A la par de este notorio deterioro en la red de atención de adicciones, floreció un universo paralelo de espacios no regulados, no registrados, que operan por fuera de la ley. Se estima que por cada tres comunidades terapéuticas, existen dos que no cuentan con la debida habilitación municipal o provincial. Pero de este dato de ningún modo puede inferirse que todos los centros legales funcionan bien, ni que los lugares que no cuentan con la habilitación operan esclavizando a los pacientes, torturando y vulnerando derechos.
Lo que sí podemos afirmar es que el relevamiento, el blanqueo y el registro en una red nacional de efectores posibilitaría una auditoría periódica para verificar el cumplimiento de estándares mínimos de calidad prestacional. Entonces, trabajemos mancomunadamente en normalizar y regular lo que fue naciendo por fuera del sistema para atender la creciente demanda de tratamiento por dependencia a las drogas, no en impedir abrir nuevos dispositivos ni en pretender clausurar los que ya existen.

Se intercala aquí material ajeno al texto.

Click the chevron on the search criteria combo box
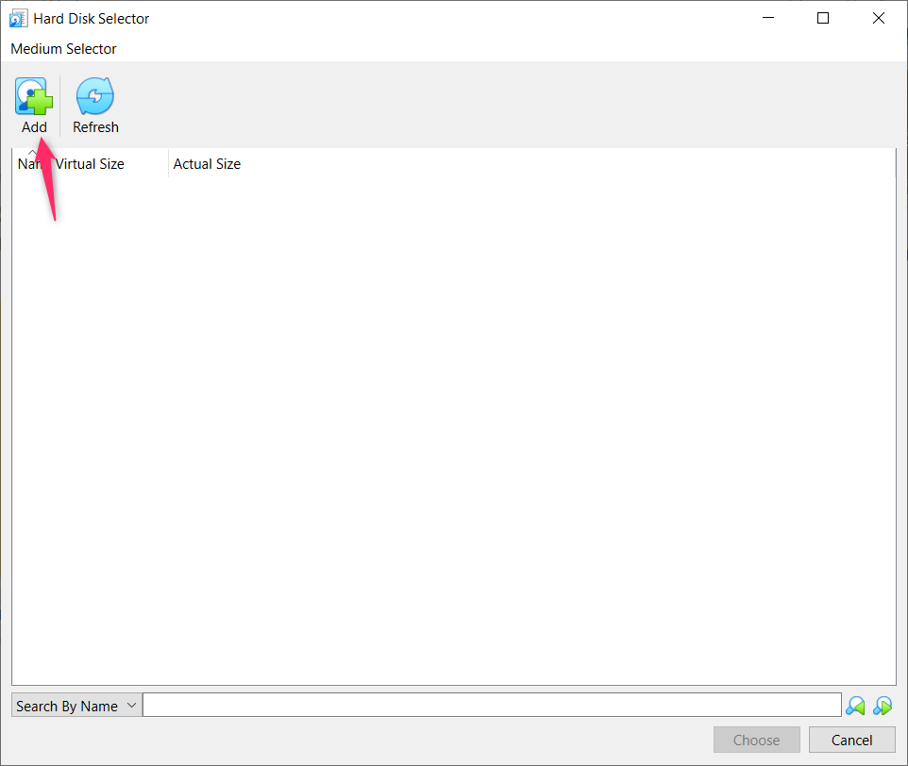(x=131, y=705)
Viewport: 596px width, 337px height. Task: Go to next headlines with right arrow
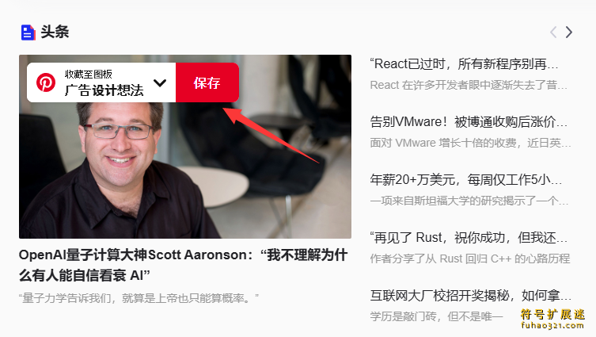click(x=568, y=32)
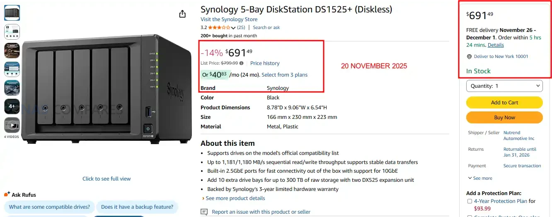Open the 4+ more images thumbnail
Viewport: 552px width, 217px height.
(12, 106)
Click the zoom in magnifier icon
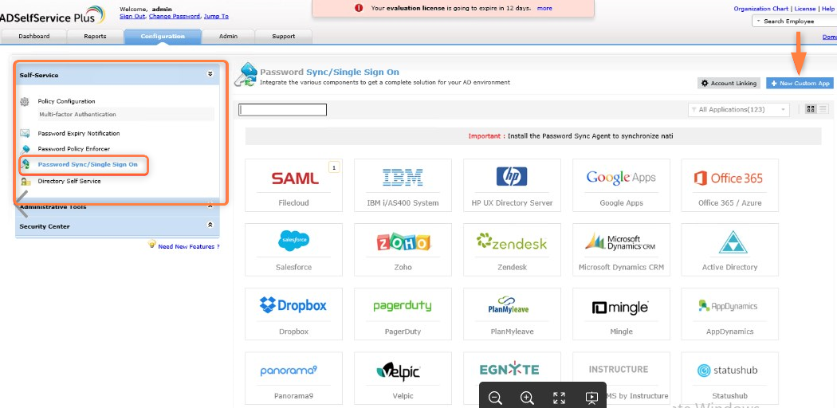 pos(527,398)
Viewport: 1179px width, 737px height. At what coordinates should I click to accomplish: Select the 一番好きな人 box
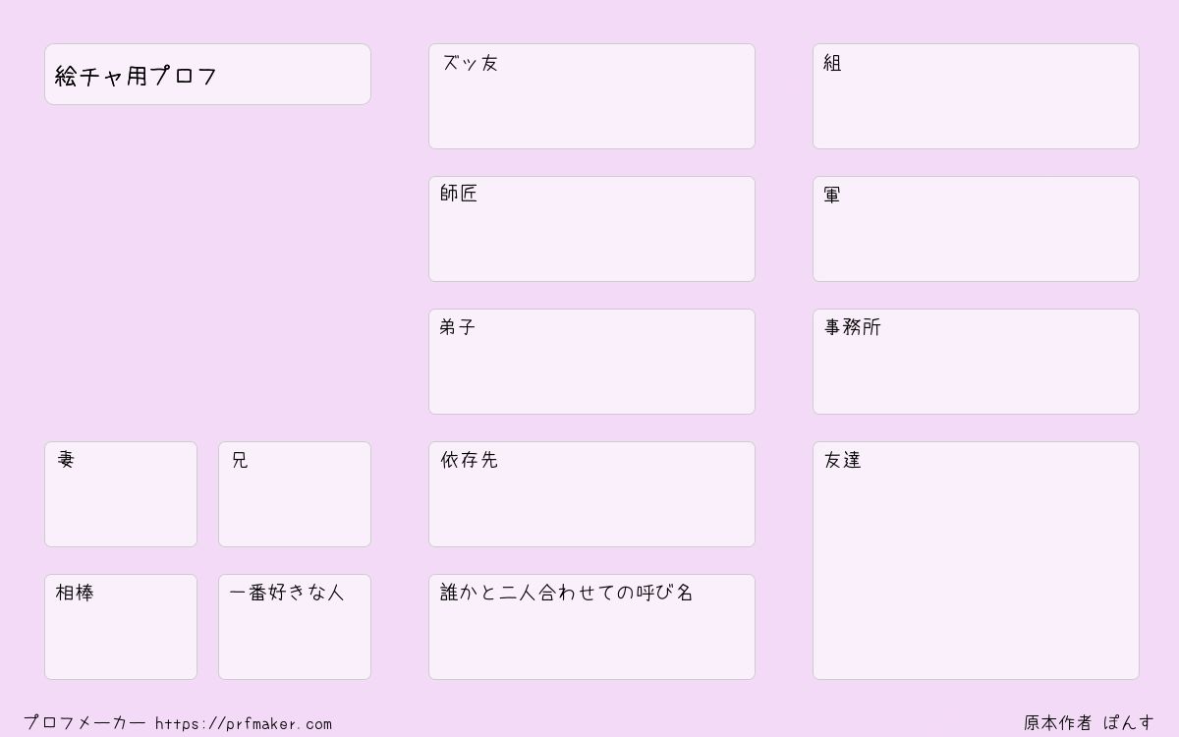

Si el problema no es la ley sino su implementación, y si son el Estado y los funcionarios designados en los organismos de aplicación los responsables de su plena vigencia, entonces resuélvanlo desde la política, no desde lo teórico. Es la ley la que debe flexibilizarse ante la evidencia, y no a la inversa. ¿En serio prefieren al adicto en situación de consumo, tirado en la calle, deteriorándose? Porque así planteadas las cosas, la culpa recae sobre los pacientes y sus familiares por recurrir a espacios no habilitados para poder rehabilitarse, recuperarse. La demanda sería la responsable de la oferta, algo así como que el adicto fuera responsable del narcotráfico y del crimen organizado.
En tren de batallar contra molinos de viento, separemos la paja del trigo y no pongamos en la misma balanza a los que desean ayudar (a veces sin herramientas, capacitación ni recursos, a veces tomando decisiones equivocadas) con los que lucran con la desesperación (incluso incurriendo en conductas criminales que deben ser debidamente sancionadas). Pero del mismo modo, también empecemos a auditar las intervenciones de los equipos interdisciplinarios que niegan la certeza e inminencia del riesgo, y a denunciar por abandono de persona a tantos profesionales que se lavan las manos y aplican el criterio de mínima intervención posible.
Noticias como las de la comunidad terapéutica “La razón de vivir” son de suma utilidad para replicar ideologías mediante el uso de terminologías políticamente correctas. Y cuando un hecho discursivo y la realidad entran en colisión, siempre prevalece el discurso hegemónico (por más que la realidad se siga empeñando en demostrar lo contrario). Lo mismo sucede con la ley de Salud Mental.